Directions
Retype the material below line for line, with no changes.

▼

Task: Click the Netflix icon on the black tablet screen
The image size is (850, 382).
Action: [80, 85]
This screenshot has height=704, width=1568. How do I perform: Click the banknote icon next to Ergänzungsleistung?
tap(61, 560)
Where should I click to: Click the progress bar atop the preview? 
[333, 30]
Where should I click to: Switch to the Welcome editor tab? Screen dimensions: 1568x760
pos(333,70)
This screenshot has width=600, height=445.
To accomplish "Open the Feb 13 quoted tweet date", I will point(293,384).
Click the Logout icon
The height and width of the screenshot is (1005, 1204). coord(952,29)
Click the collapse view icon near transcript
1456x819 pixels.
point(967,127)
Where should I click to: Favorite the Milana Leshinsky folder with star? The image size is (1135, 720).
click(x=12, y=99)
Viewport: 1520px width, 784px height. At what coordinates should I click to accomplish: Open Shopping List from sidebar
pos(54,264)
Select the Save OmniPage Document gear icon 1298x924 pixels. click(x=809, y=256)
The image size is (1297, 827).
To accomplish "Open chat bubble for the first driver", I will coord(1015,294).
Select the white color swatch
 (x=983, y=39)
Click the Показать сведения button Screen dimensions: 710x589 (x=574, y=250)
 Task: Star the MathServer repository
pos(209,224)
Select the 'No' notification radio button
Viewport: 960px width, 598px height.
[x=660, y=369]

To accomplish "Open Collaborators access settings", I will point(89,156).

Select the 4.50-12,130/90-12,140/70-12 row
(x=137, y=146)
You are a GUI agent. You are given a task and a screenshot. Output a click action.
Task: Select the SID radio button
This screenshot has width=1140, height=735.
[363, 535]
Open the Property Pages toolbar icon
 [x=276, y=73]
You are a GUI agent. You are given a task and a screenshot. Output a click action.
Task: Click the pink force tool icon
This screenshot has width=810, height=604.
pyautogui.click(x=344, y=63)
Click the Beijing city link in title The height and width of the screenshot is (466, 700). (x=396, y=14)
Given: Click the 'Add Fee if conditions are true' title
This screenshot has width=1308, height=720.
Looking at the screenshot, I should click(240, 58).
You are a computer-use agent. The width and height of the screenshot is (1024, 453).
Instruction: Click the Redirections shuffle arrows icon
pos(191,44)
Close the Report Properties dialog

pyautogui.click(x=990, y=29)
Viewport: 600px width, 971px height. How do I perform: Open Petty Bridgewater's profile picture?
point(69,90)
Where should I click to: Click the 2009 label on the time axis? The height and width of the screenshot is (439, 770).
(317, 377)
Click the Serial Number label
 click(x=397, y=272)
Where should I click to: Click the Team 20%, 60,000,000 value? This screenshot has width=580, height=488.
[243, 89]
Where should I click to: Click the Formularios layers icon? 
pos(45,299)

▲

Response below
Task: Click the Netflix icon on the black tablet screen
The image size is (850, 382).
Action: [80, 85]
This screenshot has height=704, width=1568. How do I perform: Click the banknote icon next to Ergänzungsleistung?
tap(61, 560)
Where should I click to: Click the progress bar atop the preview? 
[333, 30]
Where should I click to: Switch to the Welcome editor tab? Screen dimensions: 1568x760
pos(333,70)
This screenshot has width=600, height=445.
To accomplish "Open the Feb 13 quoted tweet date", I will point(293,384).
Click the Logout icon
The height and width of the screenshot is (1005, 1204). coord(952,29)
Click the collapse view icon near transcript
1456x819 pixels.
point(967,127)
Where should I click to: Favorite the Milana Leshinsky folder with star? The image size is (1135, 720).
click(x=12, y=99)
Viewport: 1520px width, 784px height. At what coordinates should I click to accomplish: Open Shopping List from sidebar
pos(54,264)
Select the Save OmniPage Document gear icon 1298x924 pixels. click(x=809, y=256)
The image size is (1297, 827).
To accomplish "Open chat bubble for the first driver", I will coord(1015,294).
Select the white color swatch
 (x=983, y=39)
Click the Показать сведения button Screen dimensions: 710x589 (x=574, y=250)
 Task: Star the MathServer repository
pos(209,224)
Select the 'No' notification radio button
Viewport: 960px width, 598px height.
[x=660, y=369]

To accomplish "Open Collaborators access settings", I will point(89,156).

Select the 4.50-12,130/90-12,140/70-12 row
(x=137, y=146)
You are a GUI agent. You are given a task and a screenshot. Output a click action.
Task: Select the SID radio button
This screenshot has width=1140, height=735.
[363, 535]
Open the Property Pages toolbar icon
 [x=276, y=73]
You are a GUI agent. You are given a task and a screenshot. Output a click action.
Task: Click the pink force tool icon
This screenshot has width=810, height=604.
pyautogui.click(x=344, y=63)
Click the Beijing city link in title The height and width of the screenshot is (466, 700). (x=396, y=14)
Given: Click the 'Add Fee if conditions are true' title
This screenshot has width=1308, height=720.
Looking at the screenshot, I should click(240, 58).
You are a computer-use agent. The width and height of the screenshot is (1024, 453).
Instruction: Click the Redirections shuffle arrows icon
pos(191,44)
Close the Report Properties dialog

pyautogui.click(x=990, y=29)
Viewport: 600px width, 971px height. How do I perform: Open Petty Bridgewater's profile picture?
point(69,90)
Where should I click to: Click the 2009 label on the time axis? The height and width of the screenshot is (439, 770).
(317, 377)
Click the Serial Number label
 click(x=397, y=272)
Where should I click to: Click the Team 20%, 60,000,000 value? This screenshot has width=580, height=488.
[243, 89]
Where should I click to: Click the Formularios layers icon? 
pos(45,299)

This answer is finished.